鴻海精密工業は11日、幹部9人で構成する「経営委員会」を発足させた。来年1月の総統選挙出馬に向けて退任意向を示している郭台銘(テリー・ゴウ)氏のワンマン体制から、集団体制への経営移行を進める受け皿となる。郭氏に代わる新たな董事長は、21日の株主総会で選出される予定だ。12日付経済日報などが報じた。

経営委員会は今後毎週開催され、重大議案は3分の2以上の賛成を経て、董事会に送られる。メンバーは、グループ内で半導体事業を担うサブグループ「S次集団」の劉揚偉総経理(京鼎精密科技董事長)など董事候補者4人とサブグループなどの責任者5人だ。劉総経理は、次期董事長の有力候補と目されている。

 経営委員会の発足は、鴻海が11日初めて開催した投資家説明会で発表されたもので、劉総経理が主宰した。郭氏は姿を見せなかった。



 一方、鴻海グループ副総裁で傘下のシャープ社長の戴正呉氏は、経営委員会のメンバーに含まれなかった。劉総経理は、戴氏は董事として引き続き経営に関わると説明した。

 劉総経理は、鴻海は非常に規模が大きく経営は複雑なため、多人数で事業を把握し、協調して対応する必要があると指摘。経営委員会は、従来も行っていた会議を正式に組織化したものと説明した。

 劉総経理はまた、郭氏は新たな董事会にとどまり、経営に関わると説明した。ただ、選挙情勢によって郭氏の董事会での役割は変化すると付け加えた。業界関係者は、郭氏は引き続き経営面で重要な役割を果たすとみている。
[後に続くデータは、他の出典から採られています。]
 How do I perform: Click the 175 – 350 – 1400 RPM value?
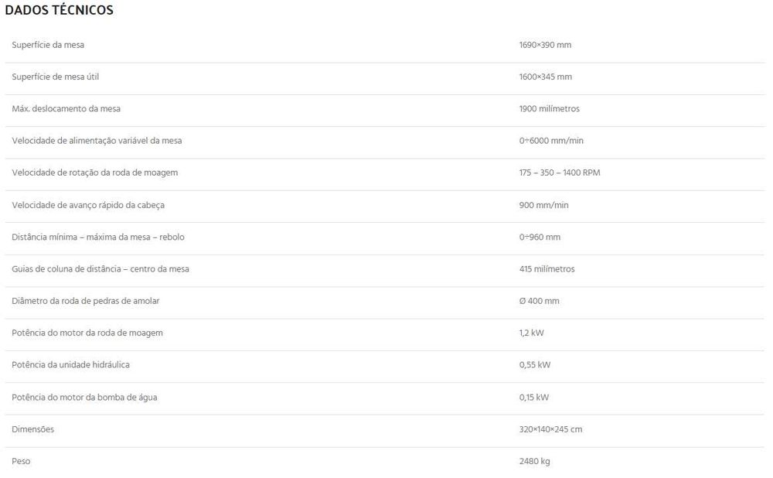pos(559,172)
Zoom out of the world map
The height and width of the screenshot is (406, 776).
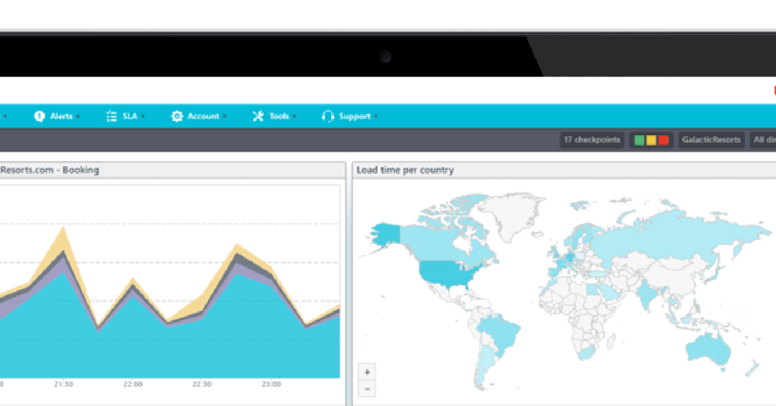pyautogui.click(x=367, y=389)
 鴻海の集団経営体制への移行は、台塑集団(台湾プラスチックグループ)の創業者、王永慶氏の例に倣ったとみられている。米中貿易戦争という環境の変化の下、郭氏が退いても迅速な意思決定ができる強みを維持し、同時に経営の透明性を高めることができるか注目される。

 鴻海は同日、在職1年以上の従業員の賃金を平均約7%引き上げると発表した。対象は鴻海精密工業の台湾で働く従業員で、グループ企業は含まない。最低でも月給が3,500台湾元(約1万2,000円)上がる。6月分から実施する。
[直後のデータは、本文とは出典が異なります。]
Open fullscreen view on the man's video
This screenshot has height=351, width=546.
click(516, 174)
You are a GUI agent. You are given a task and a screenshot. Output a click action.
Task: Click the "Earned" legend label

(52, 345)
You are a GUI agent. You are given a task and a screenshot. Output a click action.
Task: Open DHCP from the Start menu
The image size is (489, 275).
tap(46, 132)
 鴻海の台湾従業員数は6,000人以上。月間2,000万元余り、年間2億5,000万元の支出増になると推計されているが、同社にとって大きな負担ではないようだ。

 黄徳才財務長は、世界的に人材獲得競争が激化する中、台湾の優秀な研究開発(R&D)と技術人材の確保が目的と説明。郭氏の指示との見方は否定した。
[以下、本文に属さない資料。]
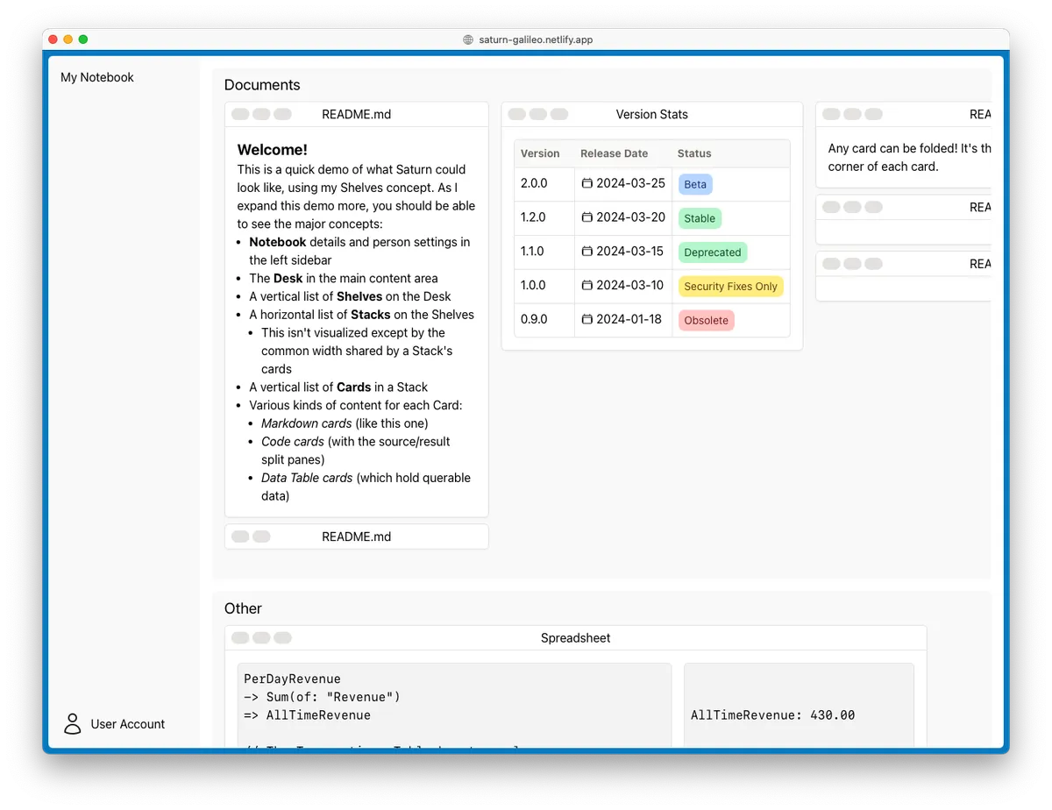Sort by the Release Date column header
Image resolution: width=1052 pixels, height=810 pixels.
pos(614,153)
 講演のため台中に赴いた郭氏は同日、賃上げは報道で知ったと説明。その上で、台湾は1社ではなく全面的な賃上げが必要で、自身が総統に当選すれば、産業転換や高度化を推進すると強調。企業がもうかれば、従業員の給与も自然と上がると述べた。ただ、一部からは賃上げは選挙でのアピール目当てとの批判も出そうだ。